Atia Samim is a clinical researcher involved in this study as part of her PhD. She conducted the study together with dr. Bart de Keizer, principal investigator and nuclear medicine physician at Máxima and UMC Utrecht, and dr. Lieve Tytgat, pediatric oncologist and research group leader at the Máxima Center. Samim explains why this study is important: 'Nine out of ten children diagnosed with neuroblastoma are younger than five years old. Because the current scan requires the children to lie still for 1.5 hours, they go under anesthesia for this. This is uncomfortable for many of these young children. In addition, the iodine-123-labeled mIBG currently used is potentially harmful to the thyroid gland. Therefore, children must take medication to prevent damage.'

As the first in Europe, and partly thanks to KiKa's support, Samim was able to investigate whether the alternative mFBG scan is also applicable for children.

Chemistry with radioactivity

To make the mFBG scan applicable to the children who participated in the study, Samim is working with dr. Alex Poot. He is a radiochemist and works for both the Máxima Center and UMC Utrecht. 'By replacing the iodine atom, the I in mIBG, with a fluorine-18 atom, you get mFBG. We did this using various chemical processes. mFBG emits a different kind of radiation. We can make this so-called positron radiation visible with a PET scanner. This makes sharper images than the SPECT scanner we use with mIBG.'

All children who participated in the study received both scans.

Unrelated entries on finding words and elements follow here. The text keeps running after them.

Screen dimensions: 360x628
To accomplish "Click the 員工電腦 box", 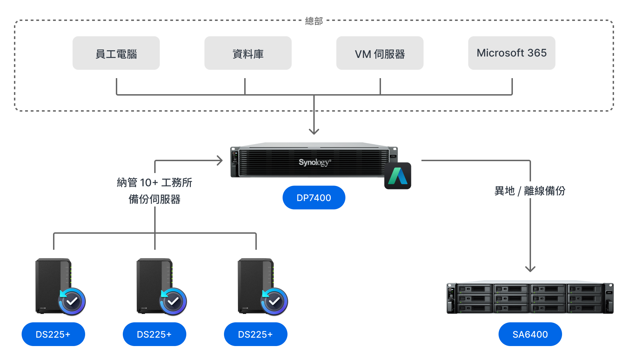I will pos(116,53).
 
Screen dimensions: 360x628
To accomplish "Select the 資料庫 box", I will pos(248,53).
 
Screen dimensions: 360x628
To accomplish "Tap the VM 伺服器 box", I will pos(380,53).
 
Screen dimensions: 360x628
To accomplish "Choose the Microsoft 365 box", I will pos(511,53).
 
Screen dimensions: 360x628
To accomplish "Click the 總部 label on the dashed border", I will pos(314,21).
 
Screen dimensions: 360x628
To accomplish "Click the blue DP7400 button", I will pos(314,198).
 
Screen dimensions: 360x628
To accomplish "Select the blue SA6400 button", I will pos(530,334).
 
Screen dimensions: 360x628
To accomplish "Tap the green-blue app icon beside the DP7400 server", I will pos(398,176).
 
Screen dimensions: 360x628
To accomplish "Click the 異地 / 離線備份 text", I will pos(530,191).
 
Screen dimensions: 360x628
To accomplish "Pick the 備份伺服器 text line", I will pos(155,199).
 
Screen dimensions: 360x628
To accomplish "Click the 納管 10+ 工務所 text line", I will pos(155,182).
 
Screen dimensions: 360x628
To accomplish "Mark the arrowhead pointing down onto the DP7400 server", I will pos(314,132).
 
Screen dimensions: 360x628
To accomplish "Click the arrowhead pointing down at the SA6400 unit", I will pos(530,269).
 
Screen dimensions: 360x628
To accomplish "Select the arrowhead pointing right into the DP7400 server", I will pos(220,160).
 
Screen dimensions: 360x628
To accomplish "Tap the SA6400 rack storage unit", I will pos(530,298).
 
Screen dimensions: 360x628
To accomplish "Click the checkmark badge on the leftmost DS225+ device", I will pos(72,301).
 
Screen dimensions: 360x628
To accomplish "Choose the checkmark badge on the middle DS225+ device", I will pos(173,301).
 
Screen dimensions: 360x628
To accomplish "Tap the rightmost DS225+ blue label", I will pos(255,334).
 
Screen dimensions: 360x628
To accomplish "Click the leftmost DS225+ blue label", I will pos(53,334).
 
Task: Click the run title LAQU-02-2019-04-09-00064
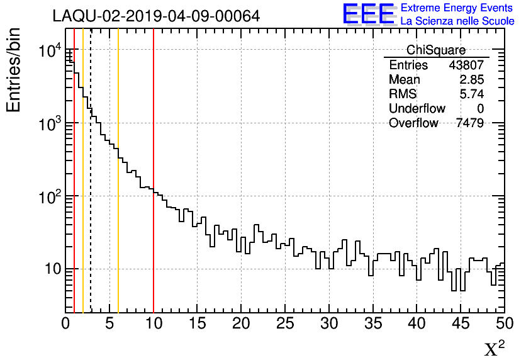pyautogui.click(x=156, y=16)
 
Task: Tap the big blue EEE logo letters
pyautogui.click(x=369, y=14)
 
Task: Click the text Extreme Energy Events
pyautogui.click(x=457, y=8)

Thanks to the higher scan resolution of the mFBG PET scan, the tumors were seen sharper on image. With the mFBG PET scan, the researchers also found more frequent metastases that were not visible on the mIBG scan.

Where to go from here?

Principal investigator De Keizer: 'The goal of this first study was to determine whether the use of fluorine-18 mFBG is safe and practical for children. The results of this first study are promising, but a follow-up international study in a larger group of children is needed to put this into practice. For this we have once again received funding from KiKa. The follow-up study from a European partnership is now ongoing.'

This research is part of the Theranostics Research Group, a collaboration between the Máxima Center and UMC Utrecht.

Would you like to read the scientific publication? Please look here: Samim A, et al. [18F]mFBG PET-CT for detection and localisation of neuroblastoma: a prospective pilot study. Eur J Nucl Med Mol Imaging. 2023 Mar;50(4):1146-1157.